------ PROVIDED MATERIAL ------
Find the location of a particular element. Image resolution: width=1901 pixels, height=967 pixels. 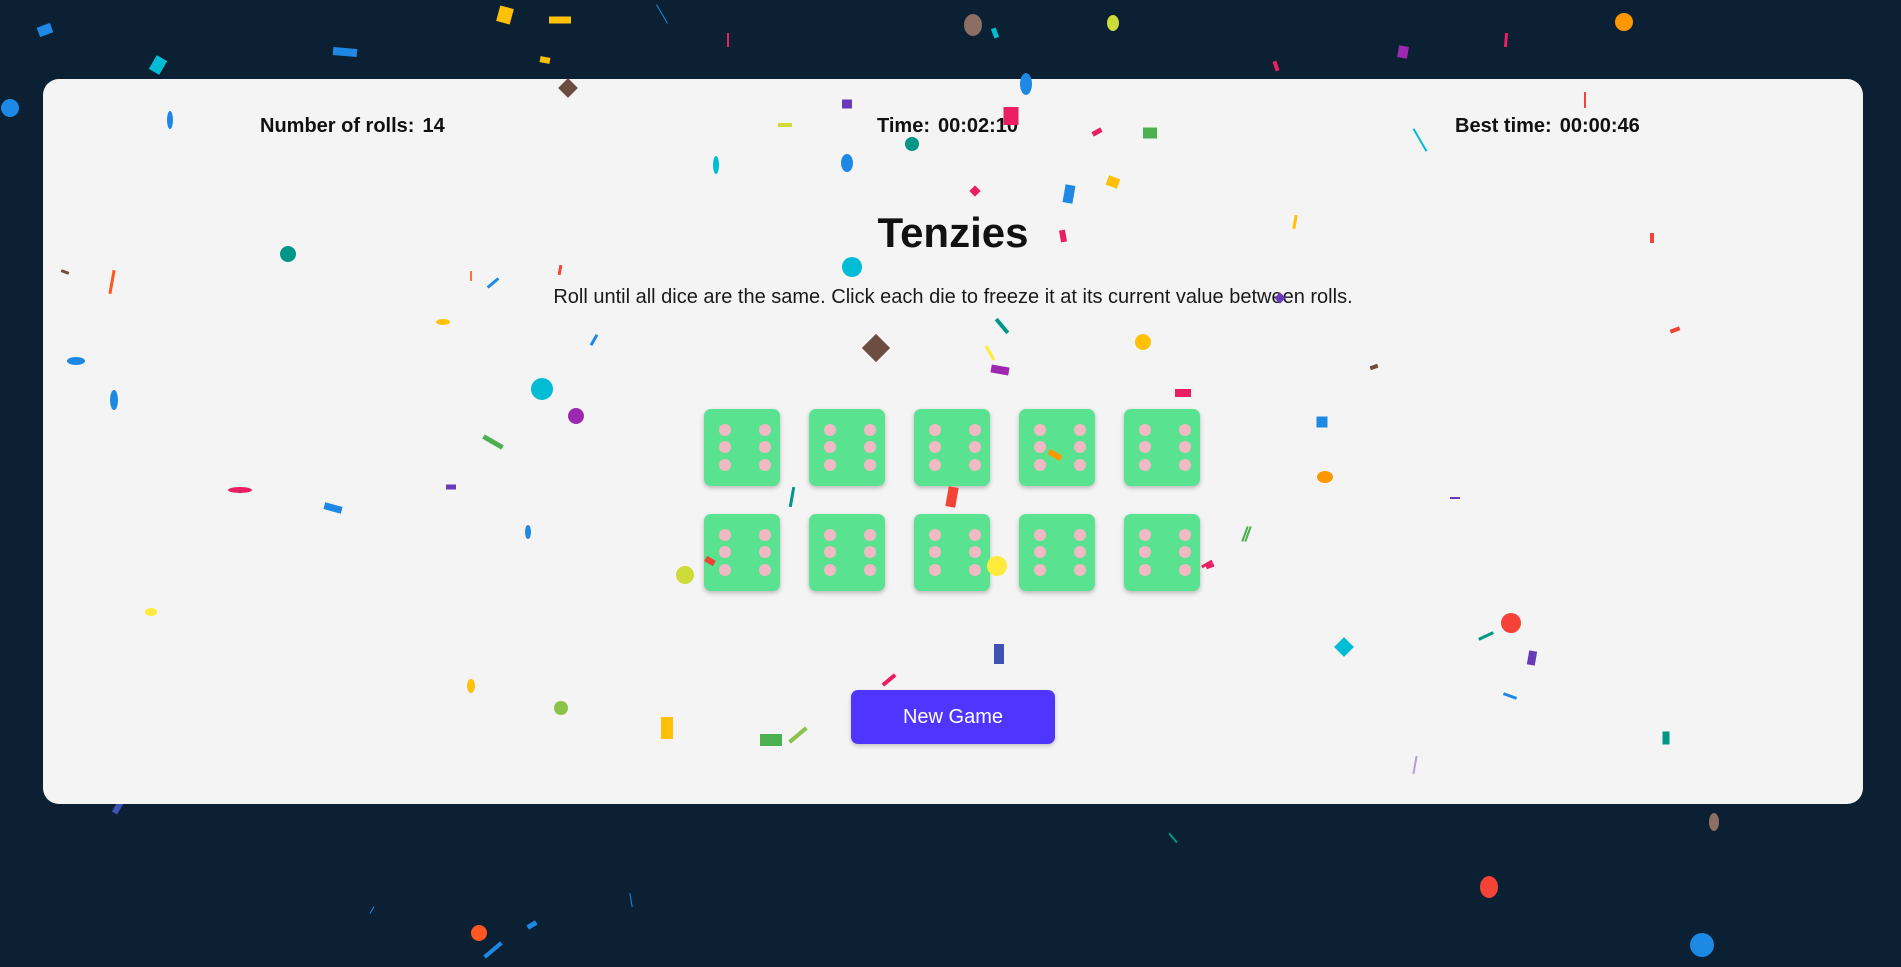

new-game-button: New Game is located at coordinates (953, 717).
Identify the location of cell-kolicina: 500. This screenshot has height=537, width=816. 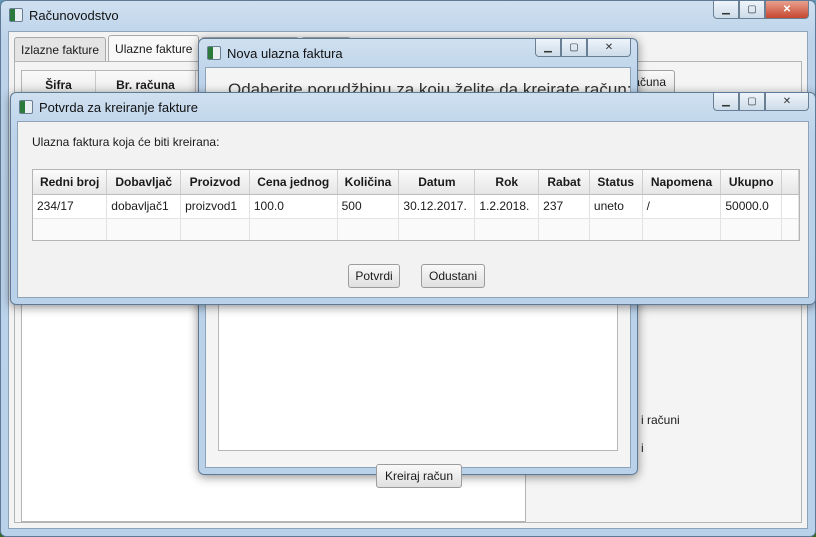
------
------ PROVIDED MATERIAL ------
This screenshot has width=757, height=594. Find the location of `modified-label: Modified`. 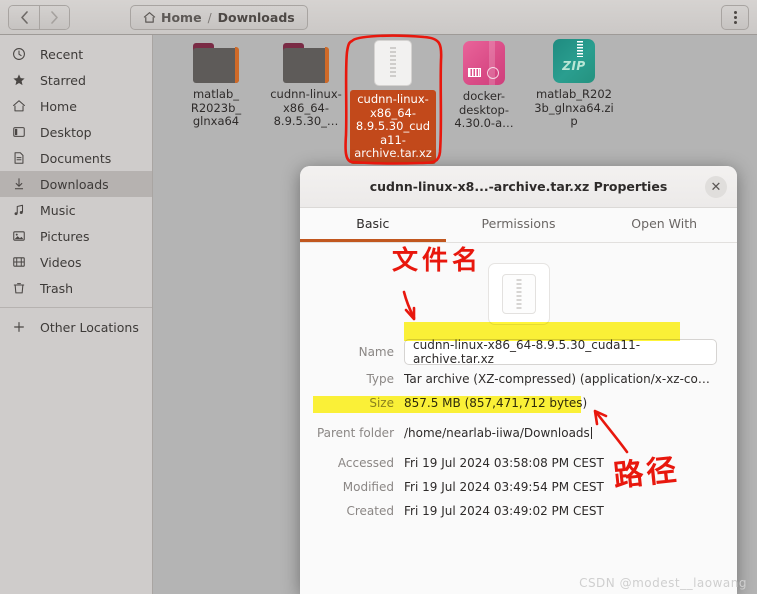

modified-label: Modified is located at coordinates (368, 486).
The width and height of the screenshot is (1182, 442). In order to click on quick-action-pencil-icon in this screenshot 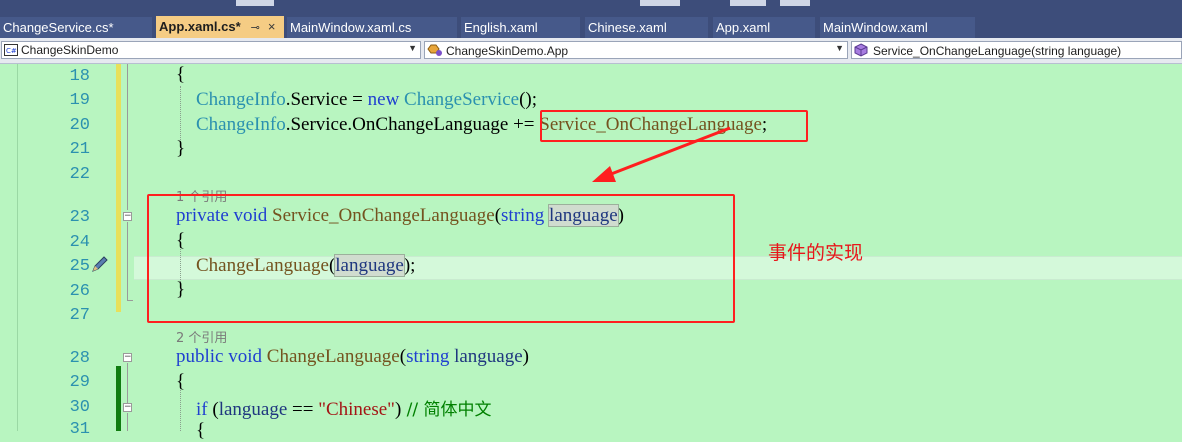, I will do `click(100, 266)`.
------
PROBLEM DESCRIPTION
Rewrite the listing from the line containing "Find the location of a" through the line containing "new-game-button: New Game", changing "particular element" to "specific element" and leaving everything else as it is. Leave the pictures out of your answer.

RESPONSE TO THE EXERCISE
Find the location of a specific element. Image resolution: width=1901 pixels, height=967 pixels. 

new-game-button: New Game is located at coordinates (953, 717).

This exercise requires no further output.